=== DATA SECTION ===
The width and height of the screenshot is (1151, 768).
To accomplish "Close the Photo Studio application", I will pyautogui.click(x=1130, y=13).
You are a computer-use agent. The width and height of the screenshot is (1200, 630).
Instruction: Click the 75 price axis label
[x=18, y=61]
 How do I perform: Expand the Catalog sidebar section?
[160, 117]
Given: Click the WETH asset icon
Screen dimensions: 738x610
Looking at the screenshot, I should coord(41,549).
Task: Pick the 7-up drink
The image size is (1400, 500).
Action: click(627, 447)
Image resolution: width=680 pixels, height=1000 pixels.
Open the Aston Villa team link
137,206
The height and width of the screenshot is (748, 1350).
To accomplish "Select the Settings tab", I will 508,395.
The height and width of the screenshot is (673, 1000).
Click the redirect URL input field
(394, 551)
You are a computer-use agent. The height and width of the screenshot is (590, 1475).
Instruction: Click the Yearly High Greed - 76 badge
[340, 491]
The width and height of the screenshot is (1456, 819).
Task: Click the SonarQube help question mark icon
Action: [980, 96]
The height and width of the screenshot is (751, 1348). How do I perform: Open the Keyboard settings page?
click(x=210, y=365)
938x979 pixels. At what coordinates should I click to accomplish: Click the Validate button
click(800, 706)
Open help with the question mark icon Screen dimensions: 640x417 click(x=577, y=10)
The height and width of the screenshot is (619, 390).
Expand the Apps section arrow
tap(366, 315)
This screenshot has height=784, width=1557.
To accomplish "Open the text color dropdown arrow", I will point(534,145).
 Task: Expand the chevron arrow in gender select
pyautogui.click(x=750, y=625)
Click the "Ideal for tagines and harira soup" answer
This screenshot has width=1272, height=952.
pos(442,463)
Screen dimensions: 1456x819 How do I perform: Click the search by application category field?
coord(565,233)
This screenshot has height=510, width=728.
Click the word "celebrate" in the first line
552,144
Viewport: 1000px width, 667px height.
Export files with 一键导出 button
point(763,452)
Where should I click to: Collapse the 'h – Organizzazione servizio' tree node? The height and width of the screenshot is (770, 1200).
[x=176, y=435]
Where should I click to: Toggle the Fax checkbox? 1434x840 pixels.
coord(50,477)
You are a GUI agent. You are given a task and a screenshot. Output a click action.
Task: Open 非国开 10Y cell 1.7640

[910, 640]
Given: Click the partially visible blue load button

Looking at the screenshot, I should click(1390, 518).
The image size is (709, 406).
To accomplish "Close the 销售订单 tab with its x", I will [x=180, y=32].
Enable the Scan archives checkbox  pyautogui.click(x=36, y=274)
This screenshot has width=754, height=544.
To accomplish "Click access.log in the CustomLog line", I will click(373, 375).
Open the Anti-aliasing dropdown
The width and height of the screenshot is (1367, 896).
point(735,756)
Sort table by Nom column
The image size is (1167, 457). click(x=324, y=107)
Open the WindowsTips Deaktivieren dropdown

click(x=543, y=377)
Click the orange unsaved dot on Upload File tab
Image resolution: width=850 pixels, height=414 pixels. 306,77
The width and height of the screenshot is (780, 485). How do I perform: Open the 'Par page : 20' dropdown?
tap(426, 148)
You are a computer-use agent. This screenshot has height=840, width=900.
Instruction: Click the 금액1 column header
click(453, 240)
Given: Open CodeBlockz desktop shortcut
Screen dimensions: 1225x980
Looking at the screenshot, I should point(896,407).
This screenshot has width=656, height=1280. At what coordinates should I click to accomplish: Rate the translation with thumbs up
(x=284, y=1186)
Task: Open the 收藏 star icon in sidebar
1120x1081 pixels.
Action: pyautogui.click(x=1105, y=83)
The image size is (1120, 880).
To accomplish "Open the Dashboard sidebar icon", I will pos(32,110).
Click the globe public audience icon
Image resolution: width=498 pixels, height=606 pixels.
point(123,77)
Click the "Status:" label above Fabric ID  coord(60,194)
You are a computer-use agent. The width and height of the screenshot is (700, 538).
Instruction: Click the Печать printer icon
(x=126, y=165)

=== INSTRUCTIONS TO FOLLOW ===
Print every row above again, with each line copied character for character.

=== TASK RESULT ===
The width and height of the screenshot is (1151, 768).
To accomplish "Close the Photo Studio application", I will pyautogui.click(x=1130, y=13).
You are a computer-use agent. The width and height of the screenshot is (1200, 630).
Instruction: Click the 75 price axis label
[x=18, y=61]
 How do I perform: Expand the Catalog sidebar section?
[160, 117]
Given: Click the WETH asset icon
Screen dimensions: 738x610
Looking at the screenshot, I should coord(41,549).
Task: Pick the 7-up drink
The image size is (1400, 500).
Action: click(627, 447)
Image resolution: width=680 pixels, height=1000 pixels.
Open the Aston Villa team link
137,206
The height and width of the screenshot is (748, 1350).
To accomplish "Select the Settings tab", I will 508,395.
The height and width of the screenshot is (673, 1000).
Click the redirect URL input field
(394, 551)
You are a computer-use agent. The height and width of the screenshot is (590, 1475).
Instruction: Click the Yearly High Greed - 76 badge
[340, 491]
The width and height of the screenshot is (1456, 819).
Task: Click the SonarQube help question mark icon
Action: [980, 96]
The height and width of the screenshot is (751, 1348). How do I perform: Open the Keyboard settings page?
click(x=210, y=365)
938x979 pixels. At what coordinates should I click to accomplish: Click the Validate button
click(800, 706)
Open help with the question mark icon Screen dimensions: 640x417 click(x=577, y=10)
The height and width of the screenshot is (619, 390).
Expand the Apps section arrow
tap(366, 315)
This screenshot has height=784, width=1557.
To accomplish "Open the text color dropdown arrow", I will point(534,145).
 Task: Expand the chevron arrow in gender select
pyautogui.click(x=750, y=625)
Click the "Ideal for tagines and harira soup" answer
This screenshot has width=1272, height=952.
pos(442,463)
Screen dimensions: 1456x819 How do I perform: Click the search by application category field?
coord(565,233)
This screenshot has height=510, width=728.
Click the word "celebrate" in the first line
552,144
Viewport: 1000px width, 667px height.
Export files with 一键导出 button
point(763,452)
Where should I click to: Collapse the 'h – Organizzazione servizio' tree node? The height and width of the screenshot is (770, 1200).
[x=176, y=435]
Where should I click to: Toggle the Fax checkbox? 1434x840 pixels.
coord(50,477)
You are a GUI agent. You are given a task and a screenshot. Output a click action.
Task: Open 非国开 10Y cell 1.7640

[910, 640]
Given: Click the partially visible blue load button

Looking at the screenshot, I should click(1390, 518).
The image size is (709, 406).
To accomplish "Close the 销售订单 tab with its x", I will [x=180, y=32].
Enable the Scan archives checkbox  pyautogui.click(x=36, y=274)
This screenshot has width=754, height=544.
To accomplish "Click access.log in the CustomLog line", I will click(373, 375).
Open the Anti-aliasing dropdown
The width and height of the screenshot is (1367, 896).
point(735,756)
Sort table by Nom column
The image size is (1167, 457). click(x=324, y=107)
Open the WindowsTips Deaktivieren dropdown

click(x=543, y=377)
Click the orange unsaved dot on Upload File tab
Image resolution: width=850 pixels, height=414 pixels. 306,77
The width and height of the screenshot is (780, 485). How do I perform: Open the 'Par page : 20' dropdown?
tap(426, 148)
You are a computer-use agent. This screenshot has height=840, width=900.
Instruction: Click the 금액1 column header
click(453, 240)
Given: Open CodeBlockz desktop shortcut
Screen dimensions: 1225x980
Looking at the screenshot, I should point(896,407).
This screenshot has width=656, height=1280. At what coordinates should I click to accomplish: Rate the translation with thumbs up
(x=284, y=1186)
Task: Open the 收藏 star icon in sidebar
1120x1081 pixels.
Action: pyautogui.click(x=1105, y=83)
The image size is (1120, 880).
To accomplish "Open the Dashboard sidebar icon", I will pos(32,110).
Click the globe public audience icon
Image resolution: width=498 pixels, height=606 pixels.
point(123,77)
Click the "Status:" label above Fabric ID  coord(60,194)
You are a computer-use agent. The width and height of the screenshot is (700, 538).
Instruction: Click the Печать printer icon
(x=126, y=165)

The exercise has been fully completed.